Ranawat V S, Dowell J K, Heywood-Waddington M B
Department of Orthopaedics, Broomfield Hospital, Chelmsford, Essex CM1 7ET, UK.
Injury. 2003 Dec;34(12):915-9. doi: 10.1016/s0020-1383(03)00034-2.
The physical demand of the modern game of cricket on the fast bowler is known to cause stress fractures of the lumbar spine. Between 1983 and 2001, we diagnosed pars interarticularis defects in 18 professional cricketers contracted to a single English County Cricket Club. Eight of these players were treated conservatively, with rest, supervised rehabilitation, bowling action analysis and re-education where necessary. The remaining 10 were treated operatively, 9 by Buck's repair of the spondylolytic lesion. All 18 players returned to professional sport.We recommend treatment of this select group of sportsmen in a unit consisting of a specialist physiotherapist, a bowling coach and a spinal surgeon. Should conservative measures fail, we recommend Buck's repair as the operation of choice.

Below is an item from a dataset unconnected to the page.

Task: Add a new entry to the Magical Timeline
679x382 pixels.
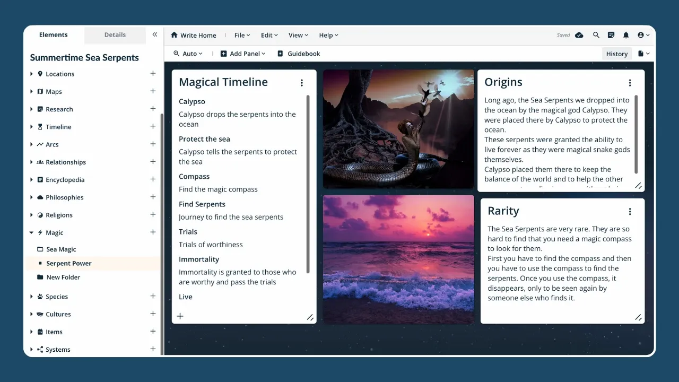Action: tap(180, 316)
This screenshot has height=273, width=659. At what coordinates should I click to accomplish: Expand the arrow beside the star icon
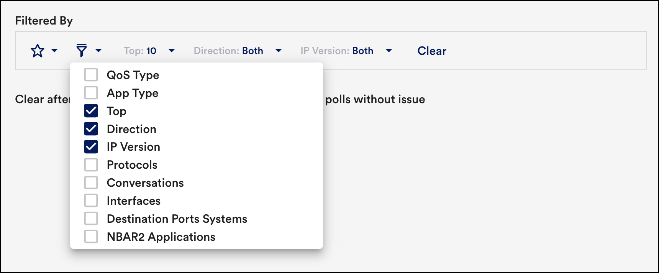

现代板球运动对快速投球手的身体要求很高,已知这会导致腰椎应力性骨折。1983年至2001年间,我们在一家英国郡级板球俱乐部签约的18名职业板球运动员中诊断出关节突间部缺损。其中8名球员接受了保守治疗,包括休息、在监督下进行康复训练、分析投球动作并在必要时进行再训练。其余10名球员接受了手术治疗,9名采用巴克氏法修复椎弓崩裂性病变。所有18名球员都重返了职业运动。我们建议由一名专业物理治疗师、一名投球教练和一名脊柱外科医生组成的团队来治疗这群特定的运动员。如果保守措施失败,我们建议首选巴克氏修复手术。